Philips' Lumileds Sale in Doubt on U.S. Security Concernsby
U.S. Government Committee Studies Sale to Chinese-led Group
Third-quarter earnings gain on rising demand for healthcare
Royal Philips NV’s planned $2.8 billion sale of a lighting business to Chinese-led investors has come under scrutiny by a U.S. government committee charged with vetting foreign acquisitions to protect national security.
Whether the disposal of the Lumileds unit, which makes LED components and automotive lights, goes through is “uncertain” after “unforeseen concerns” were raised by the Committee on Foreign Investment in the United States, Amsterdam-based Philips said in an earnings statement, without providing further details. The sale to a group of investors led by GO Scale Capital was supposed to have been completed by the end of last month.
The delay in the sale is a blow to Philips Chief Executive Officer Frans van Houten as he works to turn the company’s focus to the $125-billion health care industry and away from lighting. Philips confirmed a target to split its lighting and health care businesses in the first half of next year.
“We continue to see this as separate transactions,” Van Houten said on a call with journalists Monday. He reiterated that options for the carving out of lighting include a sale and an initial public offering.
Philips shares fell as much as 3.5 percent before rebounding to trade 0.2 percent lower to 23.715 euros as of 12:46 p.m. in Amsterdam.
Philips will take “all reasonable steps” to address the regulatory issues, according to its statement. GO Scale and Philips are working on a solution to address the concerns and still expect to gain approval from the regulatory authority, GO Scale Chairman Sonny Wu said by phone on Monday.
The Committee on Foreign Investment in the United States, or CFIUS, is an inter-agency committee headed by the U.S. Department of the Treasury with members from the justice, homeland security, commerce and defense departments. It reviews the effects of transactions on national security, according to its website. Lumileds has operations around the world including production and research and development facilities in San Jose, California.
With sales last year of about $2 billion, Lumileds is the biggest supplier of lamps to the automotive industry, equipping one out of every three cars in the world, according to the company’s website. The stand-alone company was created in 2014 to combine the LED components and automotive lighting businesses.
Philips agreed in March to the sale of an 80.1 percent stake in Lumileds to a group led by China-based GO Scale Capital, which beat a rival offer from private equity firms KKR & Co. and CVC Capital Partners.
“It is annoying from a time-perspective, but I don’t think it will lead to a cancellation of the sale,” Marc Hesselink, an analyst for ABN Amro Bank NV, said by phone. “I think it will result in some sort of remedies.”
In splitting lighting away from health care, Van Houten sees booming demand for technology that allows hospitals to analyze clinical data and patients to monitor health and nutrition on smartphones.
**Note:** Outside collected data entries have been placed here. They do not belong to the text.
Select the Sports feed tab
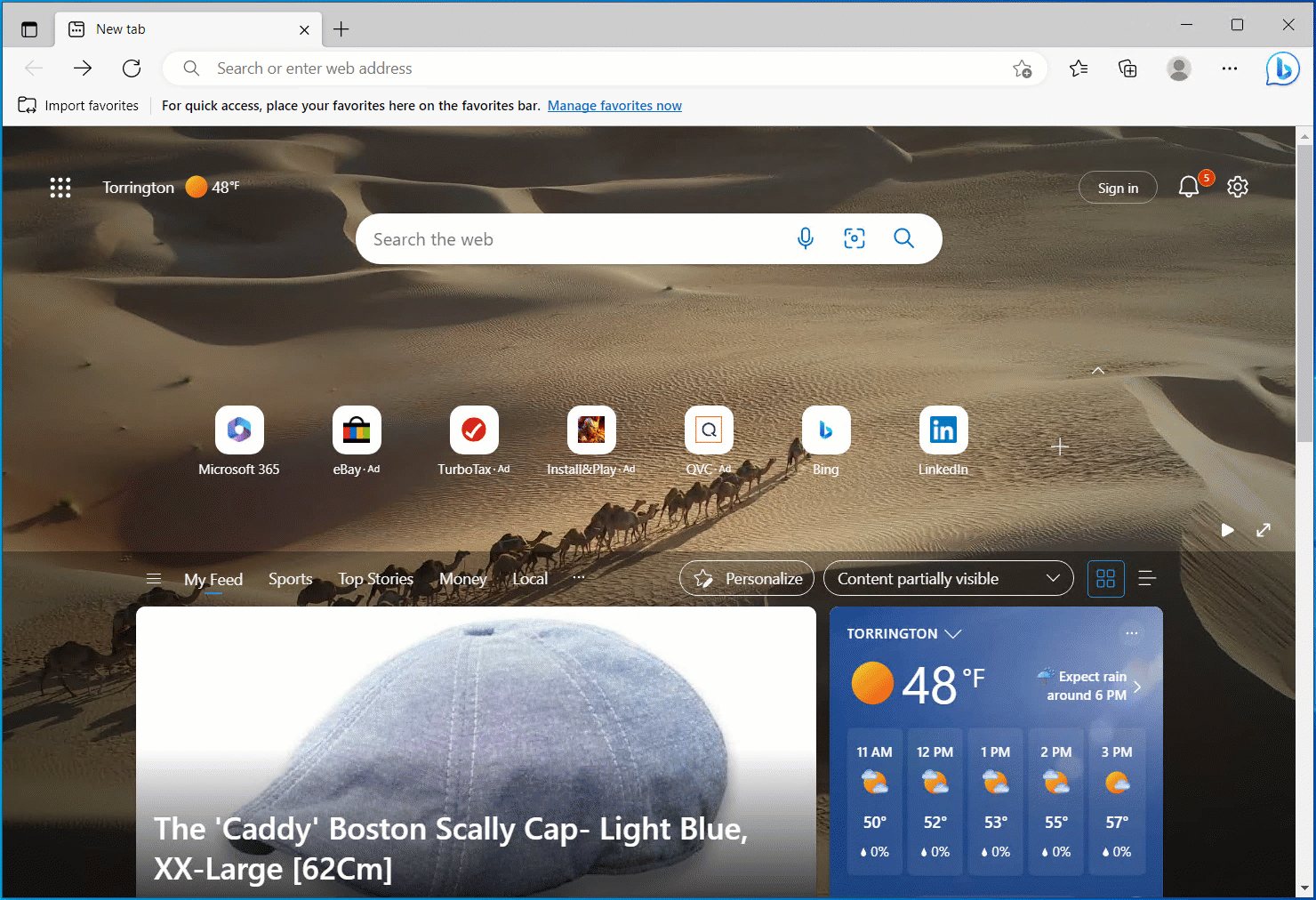 [290, 579]
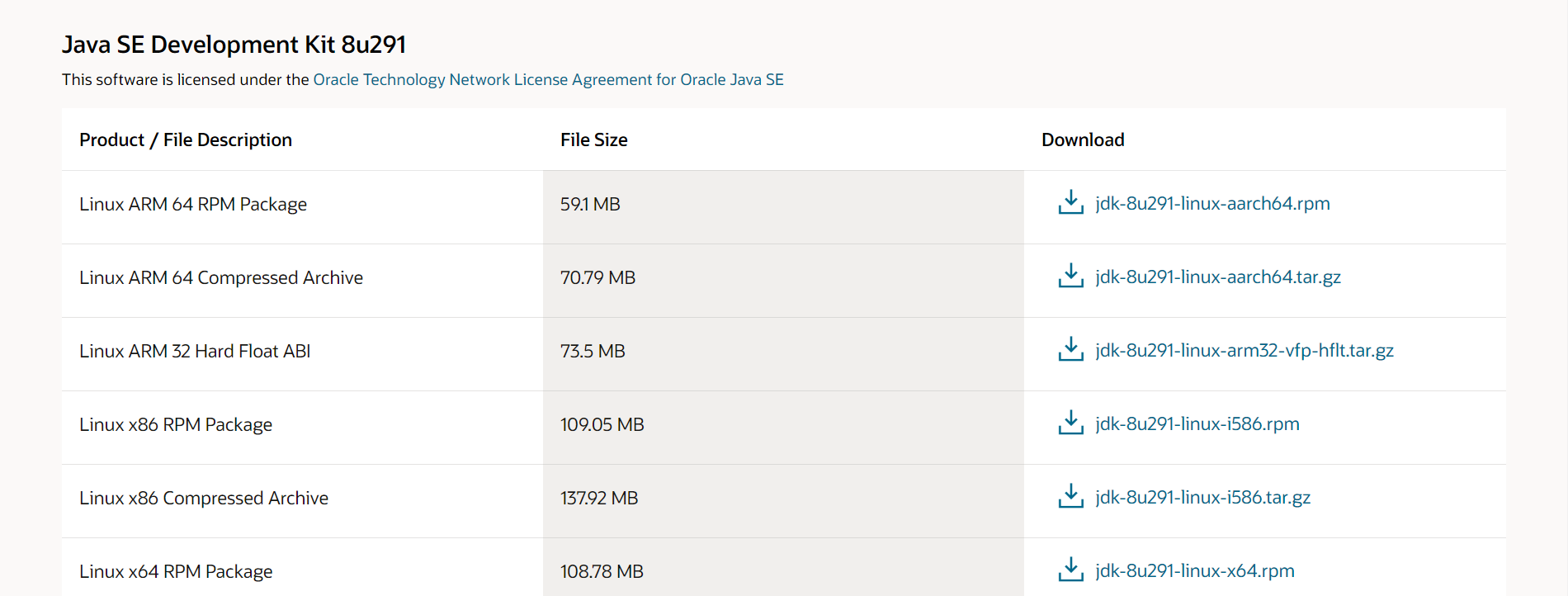Click download icon for linux-i586.tar.gz
The width and height of the screenshot is (1568, 596).
click(1070, 497)
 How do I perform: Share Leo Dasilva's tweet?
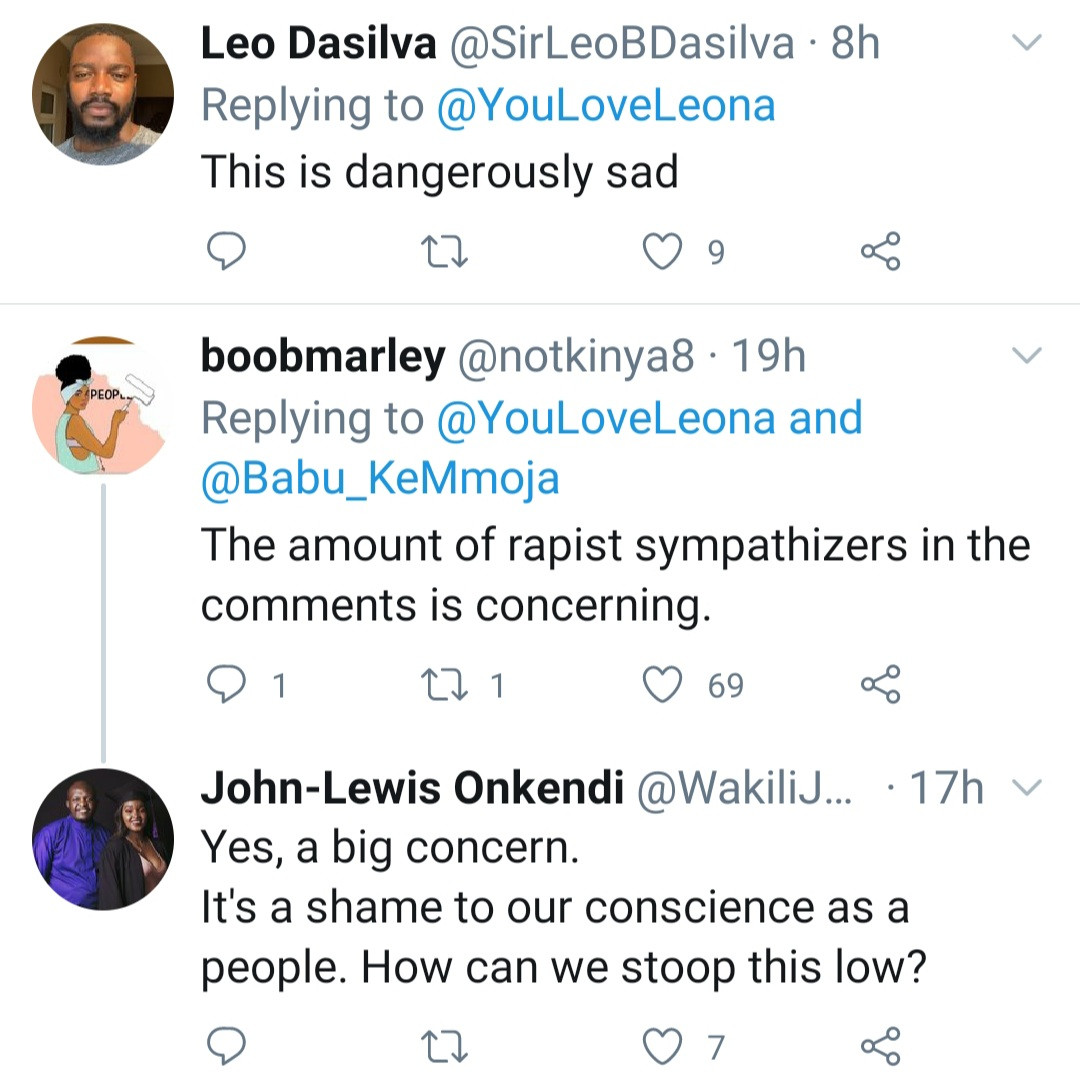point(880,251)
He will be creating a business that brings together products such as medical scanners and toothbrushes.
Growth in demand for health care was partly behind Philips’ 20 percent rise in adjusted third-quarter earnings before interest, taxes and amortization to 570 million euros. That compared with an average analyst estimate of 535 million euros.
“Our operational performance continues to strengthen, despite deteriorating macro-economic conditions in a number of markets, most notably in China,” Van Houten said in the statement. “Health care comparable sales and order intake increased, driven by North America.”
(An earlier version of this story corrected the spelling of Philips in the second paragraph.)